[YOUR GOAL]: The answer must consist solely of the lines from the one containing "The height and" through the last line of the records, set down exactly and without any pictures.
START DATA SHOWN
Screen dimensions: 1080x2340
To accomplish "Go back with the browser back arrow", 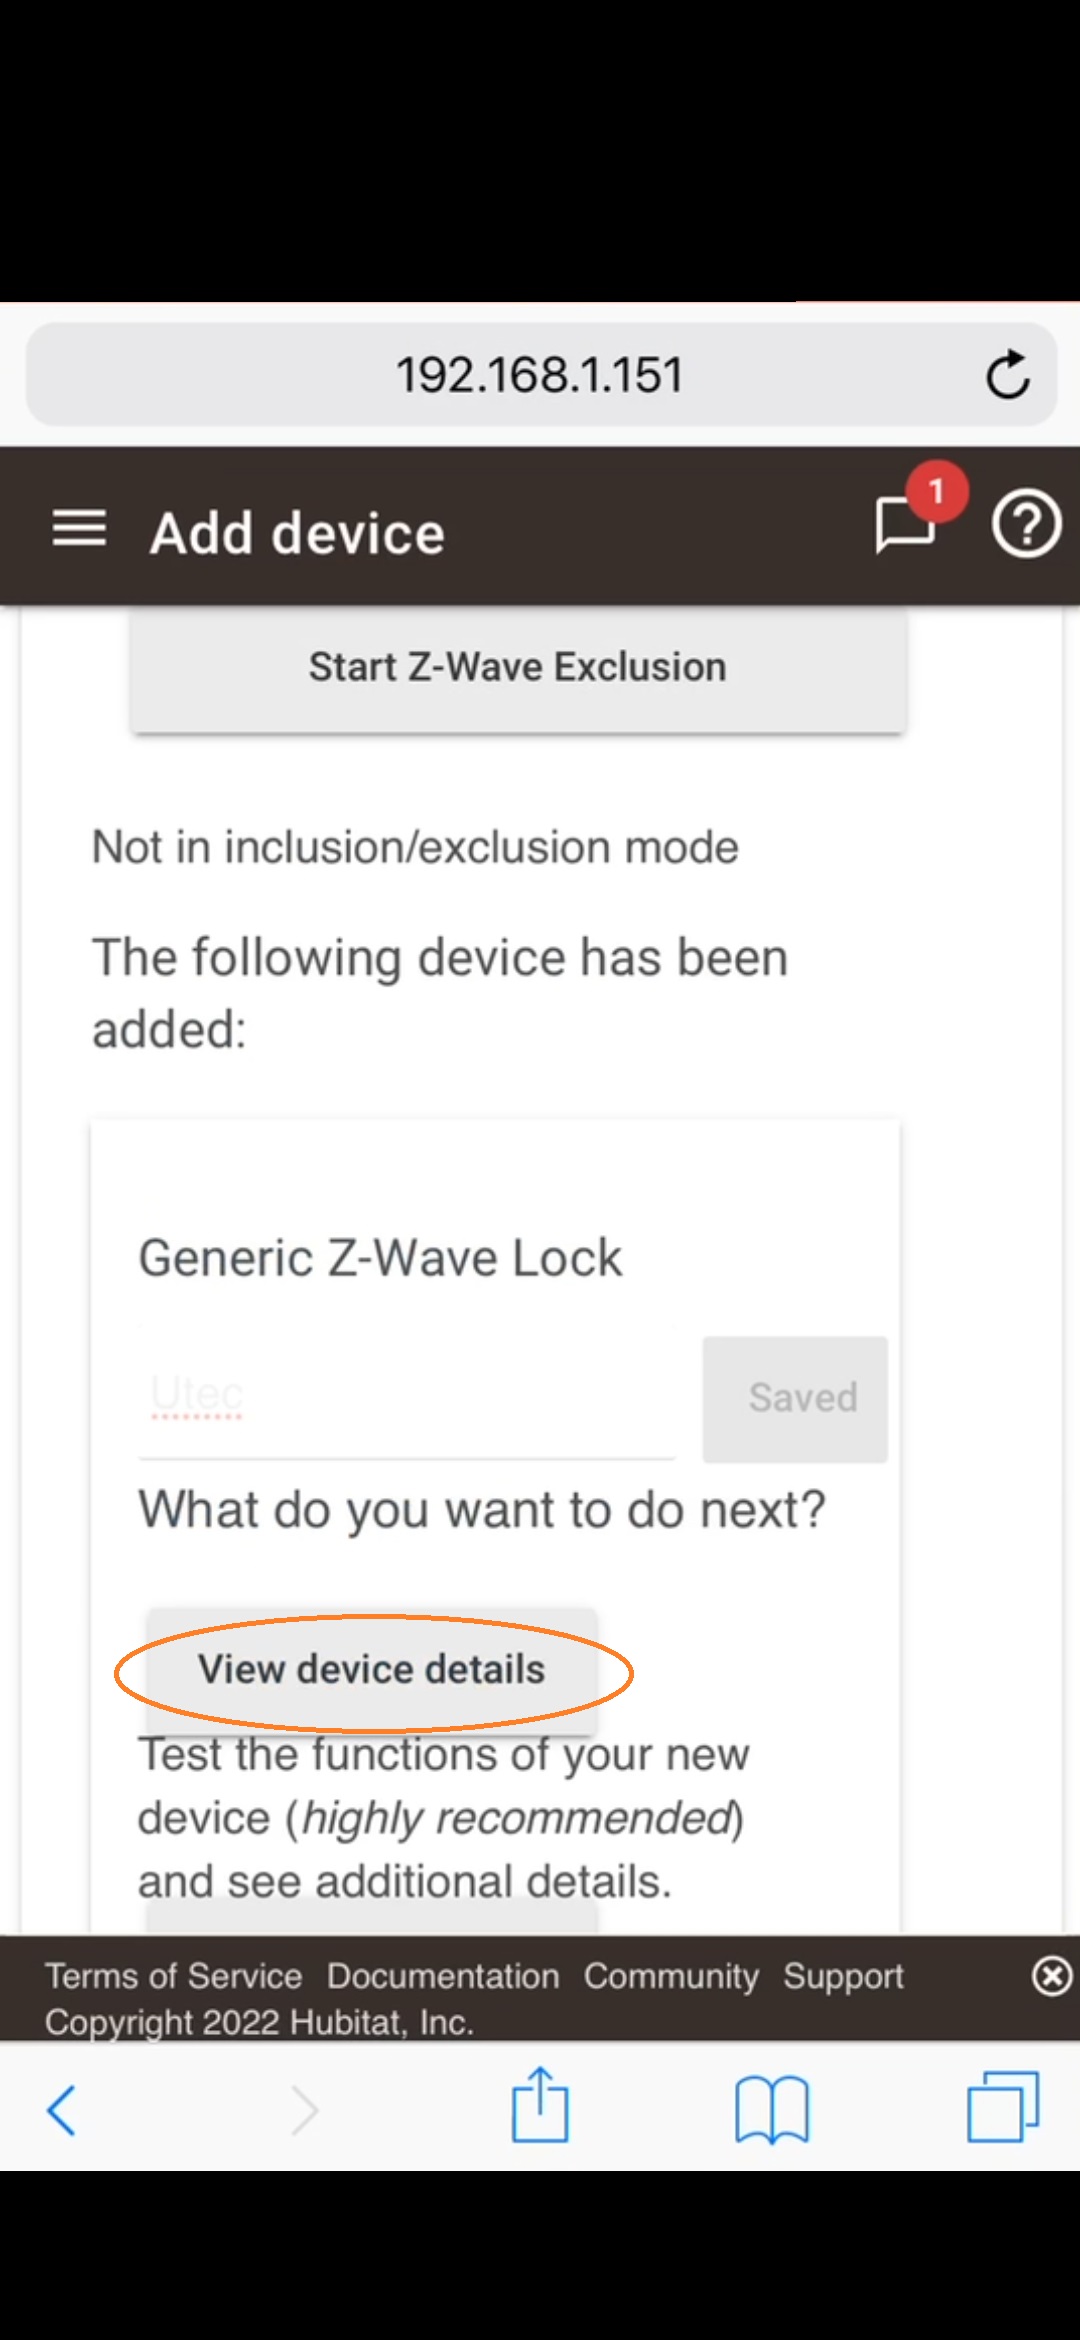I will click(62, 2110).
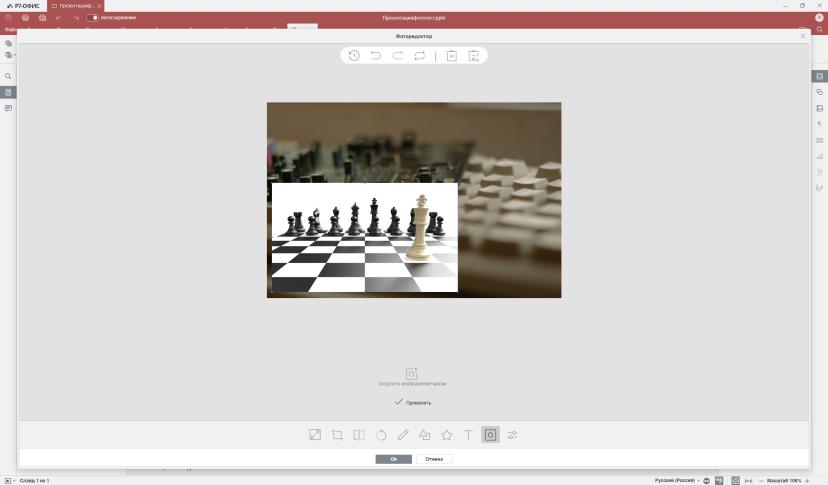Choose the Rotate tool
Viewport: 828px width, 485px height.
381,435
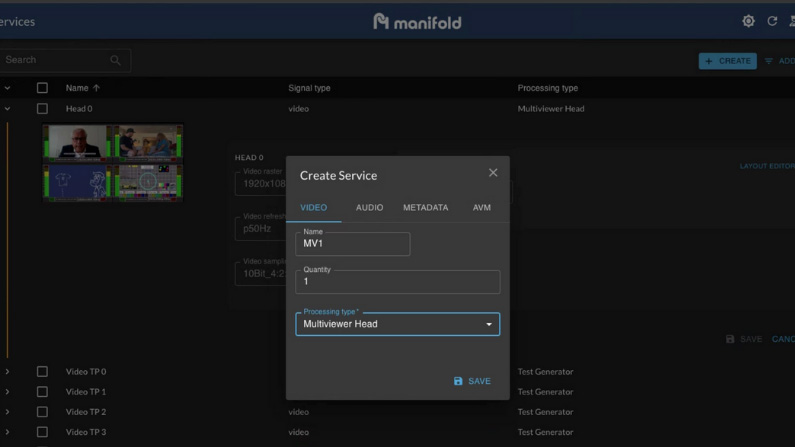This screenshot has width=795, height=447.
Task: Toggle the select-all header checkbox
Action: [42, 88]
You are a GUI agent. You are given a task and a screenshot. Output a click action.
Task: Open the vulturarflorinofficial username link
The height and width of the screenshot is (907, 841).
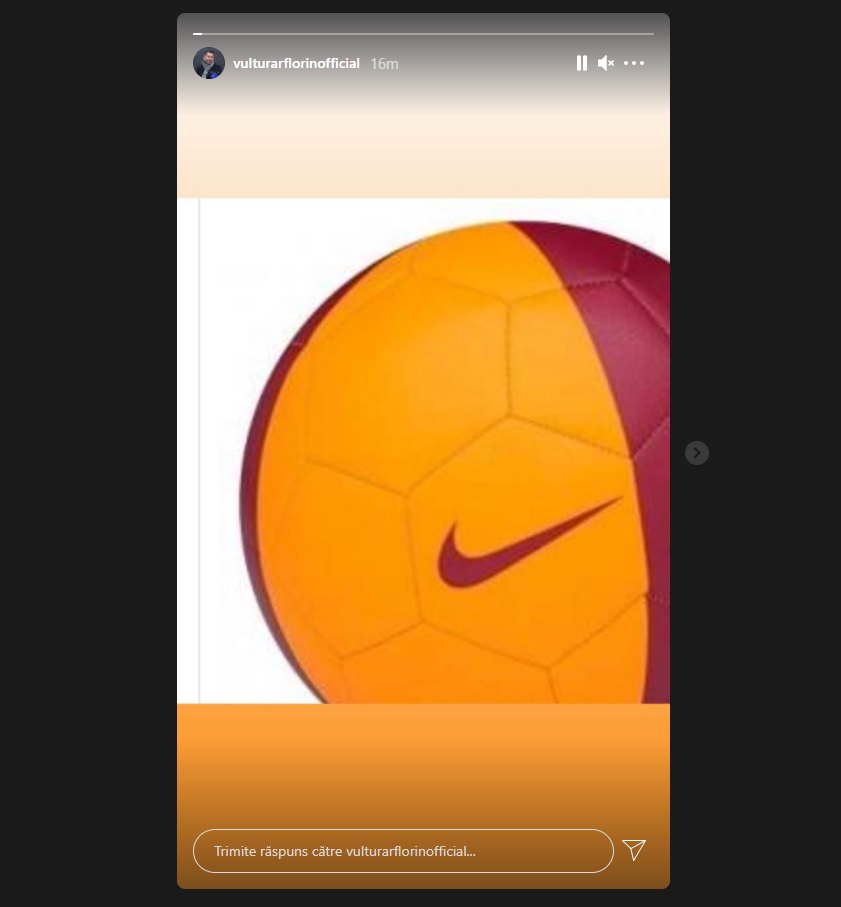pos(296,64)
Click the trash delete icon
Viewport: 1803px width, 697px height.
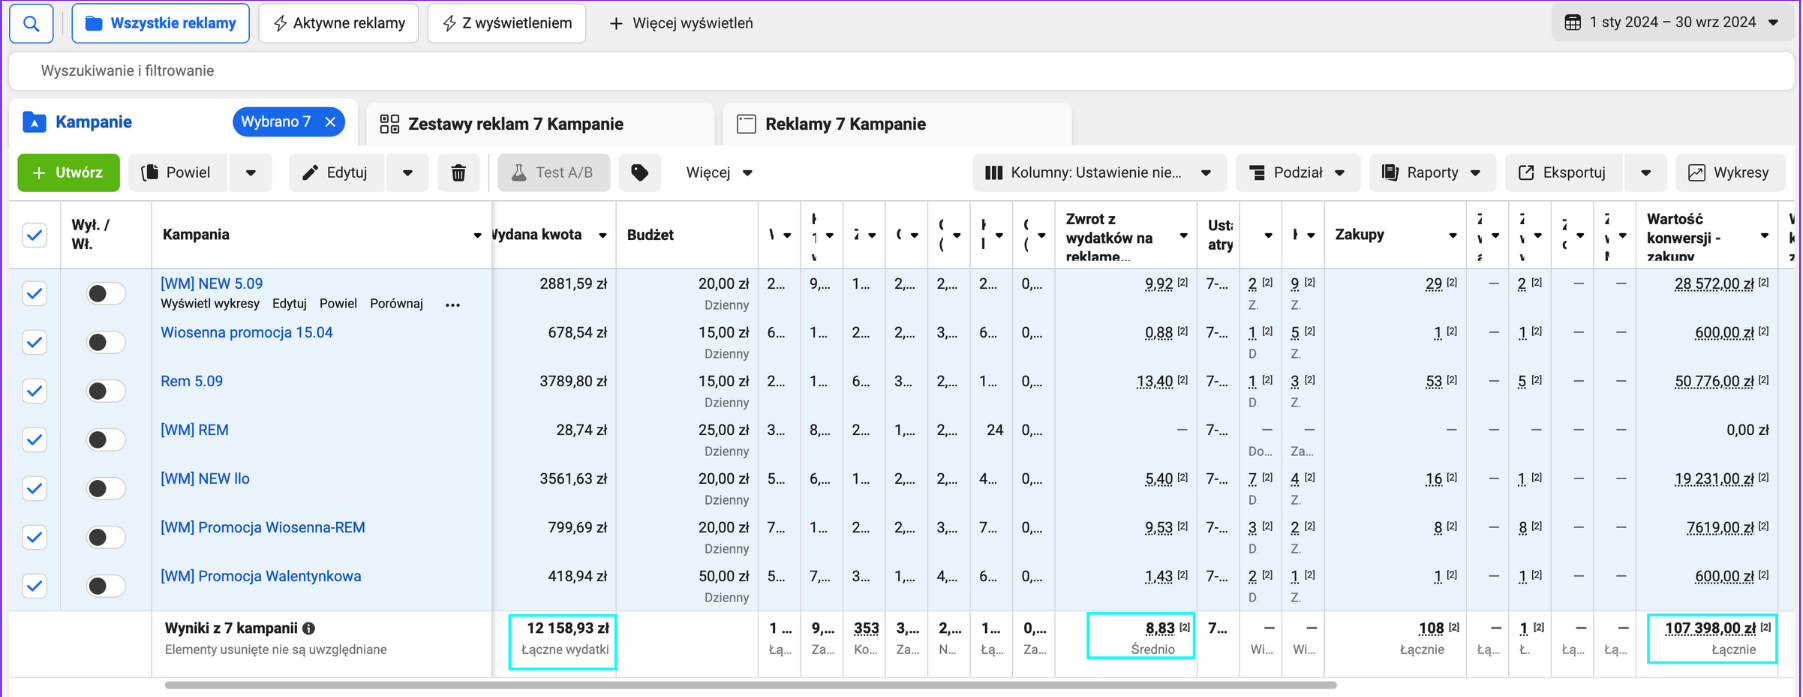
END DATA SHOWN
[EXERCISE ANSWER]:
The height and width of the screenshot is (907, 841).
pos(296,64)
Click the trash delete icon
Viewport: 1803px width, 697px height.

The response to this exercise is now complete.